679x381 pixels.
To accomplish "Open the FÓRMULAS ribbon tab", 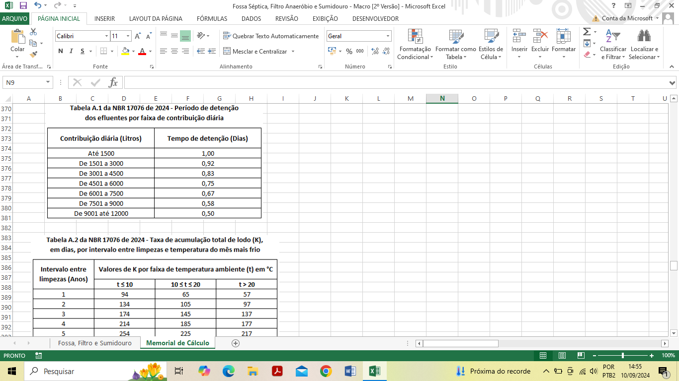I will click(212, 18).
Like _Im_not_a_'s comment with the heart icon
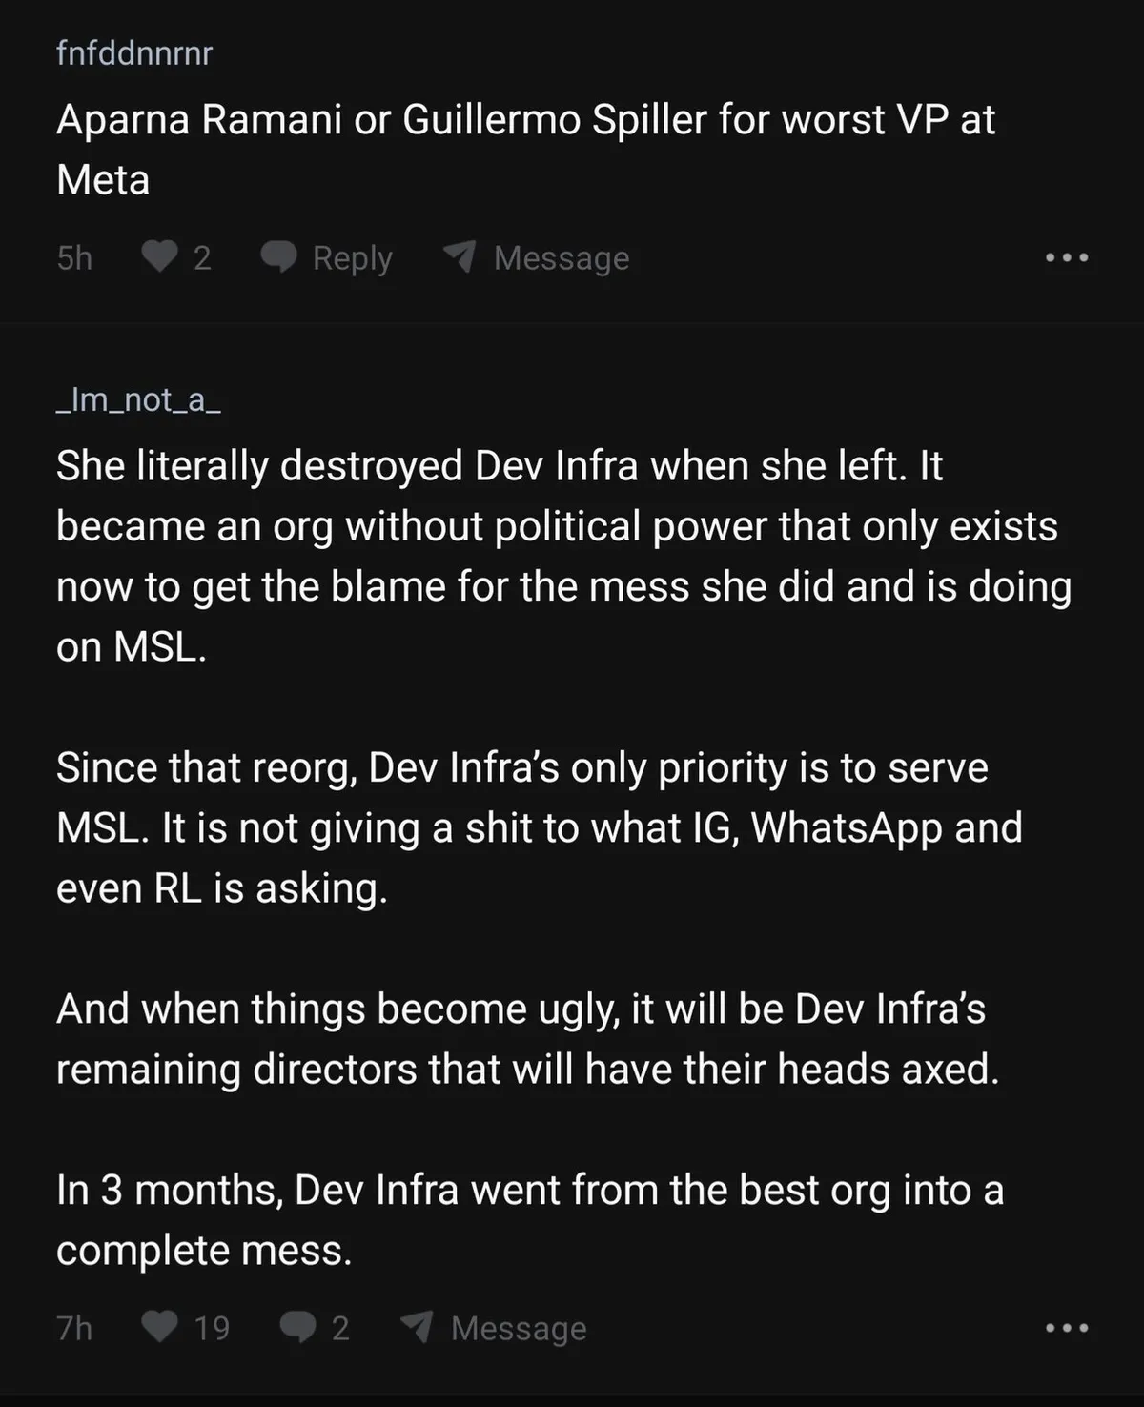Screen dimensions: 1144x1407 [159, 1327]
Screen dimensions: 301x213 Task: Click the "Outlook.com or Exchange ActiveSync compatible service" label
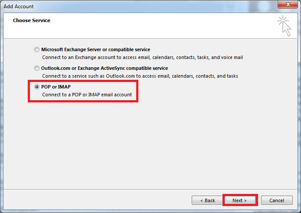(x=104, y=69)
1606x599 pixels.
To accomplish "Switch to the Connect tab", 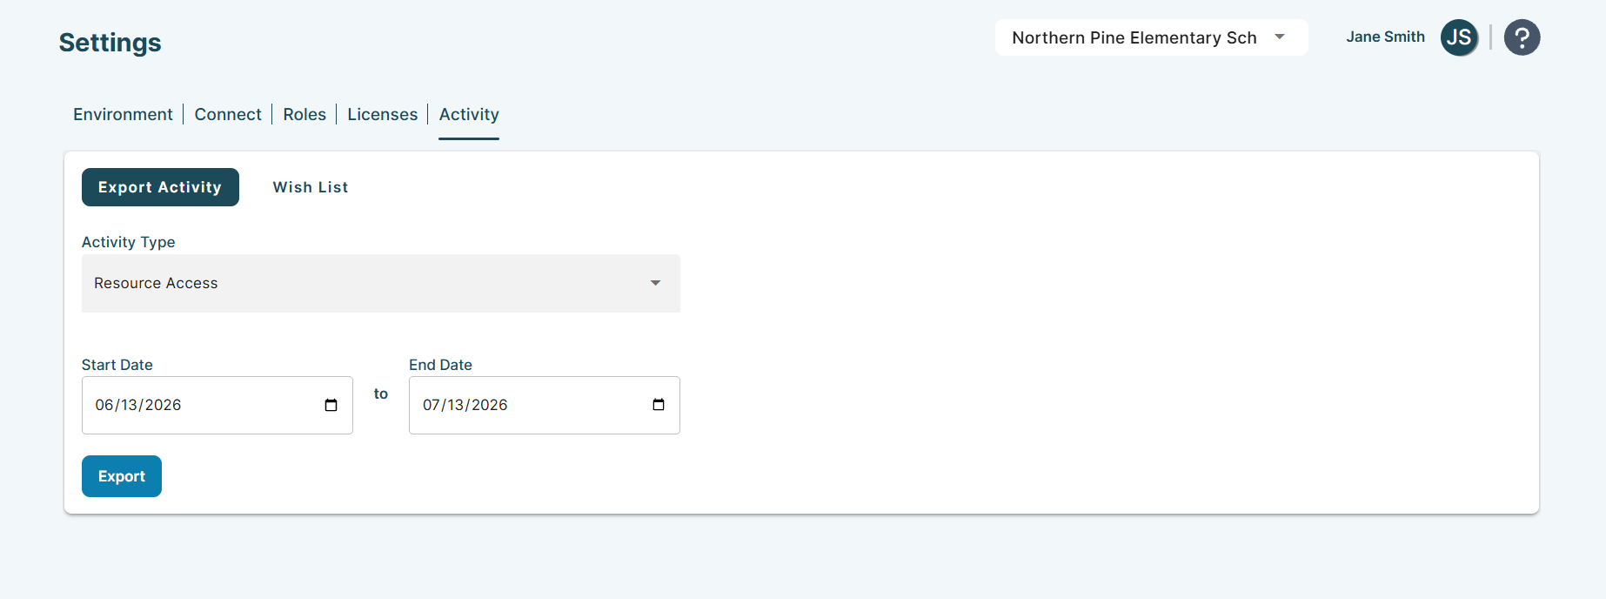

+--

_What to work on_
Copy the records word for word, starting at the line that contains "1606x599 pixels." and ending at the final line of the records. Leave the pictures out of your copy.

_Response_
1606x599 pixels.
To accomplish "Switch to the Connect tab", 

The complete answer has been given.